TEXT PROVIDED »

Before The Adventures of Superman became a television series in 1952, the film Superman and the Mole Men (1951) was released to theaters. It would be added to the 1953 television season as the two-parter titled "The Unknown People."
In this episode, Clark Kent / Superman (George Reeves) and Lois Lane (Phyllis Coates) go to a Texas town to cover the drilling of the world's deepest oil well for The Daily Planet. They discover that the well has struck radium rather than oil.
Predictably, townspeople freak out over the strange-looking men whom they call "monsters." One of the mole men gets shot while trying to flee a lynch mob and, saved by Superman, ends up in a hospital where folks don't want to treat him.
Other mole men come to retrieve their injured friend. They're carrying a huge device that shoots laser beams. It's not clear why it is too big for any one of them to fire alone. Perhaps it was never intended to be used as a weapon.
It looks like there will be a stand-off between the townspeople and the mole men. Superman, of course, intervenes before things get further out of hand. The mole men are permitted to return to their underground world. From below, they fire a beam that destroys the drill and seals the well. Closing off any future exploration.

DATA EXTRACTS »
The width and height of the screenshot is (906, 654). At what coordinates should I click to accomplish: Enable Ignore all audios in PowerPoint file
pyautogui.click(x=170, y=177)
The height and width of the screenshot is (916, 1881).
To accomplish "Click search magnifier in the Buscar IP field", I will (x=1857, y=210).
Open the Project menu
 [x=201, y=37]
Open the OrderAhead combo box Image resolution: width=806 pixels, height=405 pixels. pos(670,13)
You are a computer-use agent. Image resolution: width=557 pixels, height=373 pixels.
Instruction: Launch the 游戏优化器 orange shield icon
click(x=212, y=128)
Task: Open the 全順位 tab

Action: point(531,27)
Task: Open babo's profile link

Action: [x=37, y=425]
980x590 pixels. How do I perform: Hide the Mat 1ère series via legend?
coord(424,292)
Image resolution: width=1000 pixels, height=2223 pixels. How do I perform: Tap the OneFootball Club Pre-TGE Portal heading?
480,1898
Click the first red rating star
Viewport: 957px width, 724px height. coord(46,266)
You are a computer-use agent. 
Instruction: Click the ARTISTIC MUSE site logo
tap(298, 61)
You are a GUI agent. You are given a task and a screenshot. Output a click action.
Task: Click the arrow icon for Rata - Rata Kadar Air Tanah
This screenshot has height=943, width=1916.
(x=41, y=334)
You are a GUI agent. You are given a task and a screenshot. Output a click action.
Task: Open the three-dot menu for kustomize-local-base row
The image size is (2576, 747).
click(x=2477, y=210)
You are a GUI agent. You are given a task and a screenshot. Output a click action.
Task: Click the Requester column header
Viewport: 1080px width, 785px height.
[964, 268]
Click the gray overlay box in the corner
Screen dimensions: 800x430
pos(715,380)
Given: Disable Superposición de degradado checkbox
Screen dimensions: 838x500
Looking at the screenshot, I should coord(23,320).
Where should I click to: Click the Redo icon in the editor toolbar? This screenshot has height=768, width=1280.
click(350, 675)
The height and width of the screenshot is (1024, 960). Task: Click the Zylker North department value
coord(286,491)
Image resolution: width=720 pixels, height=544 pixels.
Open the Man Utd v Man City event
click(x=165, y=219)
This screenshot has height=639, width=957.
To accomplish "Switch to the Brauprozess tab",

WHAT YOU ARE ASKED TO DO »
Reproduce the passage of the text about Superman and the Mole Men word for word, everything from "Other mole men" down to "as a weapon.". The items are separate material and have no connection to the text about Superman and the Mole Men.

EXPECTED ANSWER »
Other mole men come to retrieve their injured friend. They're carrying a huge device that shoots laser beams. It's not clear why it is too big for any one of them to fire alone. Perhaps it was never intended to be used as a weapon.